(Editor’s note: This essay is part of Bethesda Beat’s Coronavirus Chronicles personal essay series. Visit the submission page to learn more.)
“You stepped in a sheep!”
From across our dinner table, my daughter’s exasperated, patronizing teen tone summed up the bittersweet relationship she now has with my college tale. Thank you, coronavirus.
The sheep in question died on an island in Scotland, where I did my junior year abroad in 1987. My friends and I ignored our Let’s Go guide warnings to avoid Sunday hitchhiking because rural Harris’s Calvinist churches preach total Sabbath rest. No driving, no shopping — only prayer.
But we disbelievers set off on foot for a hostel up the coast anyway that blustery day. After hours along a circuitous, car-free road, we took a shortcut through a field filled with heather. Landing on the far side of a hillock, something crunched under my boot. Brittle spikes caught my ankles.
Sheep ribs.
Ragged fleece clung to its skeleton like treed plastic bags by the Potomac River after high water. After I disentangled myself, we toasted the sheep with our water bottles and retreated to the road.

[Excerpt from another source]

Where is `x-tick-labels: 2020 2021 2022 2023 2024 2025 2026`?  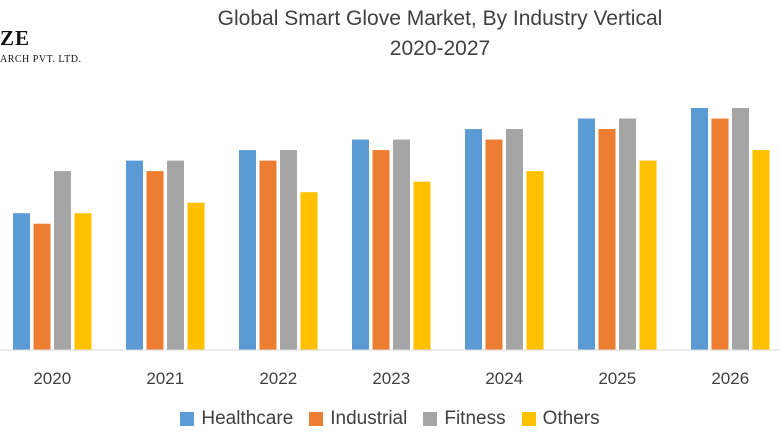 x-tick-labels: 2020 2021 2022 2023 2024 2025 2026 is located at coordinates (391, 378).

Soon we were picked up by the only car we’d seen all day: an Irish tourist.
“Hitchhiking today of all days! You’re lucky I’m Catholic!”
Like so many of my pre-child exploits, this story of freer times used to be eaten greedily by my daughter, my youth feral compared to hers filled with anxiety over college, debt, climate change and now, the pandemic.
In the 1980s, I had breathing room. Room to explore the world, to figure out what part I wanted to play in it. I do hope this disease, despite its horrors, may reset all of our expectations, opening up space for our children to seek their own stories.
So she can step in her own sheep one day.
Ayesha Court is a writing tutor who lives in Cabin John.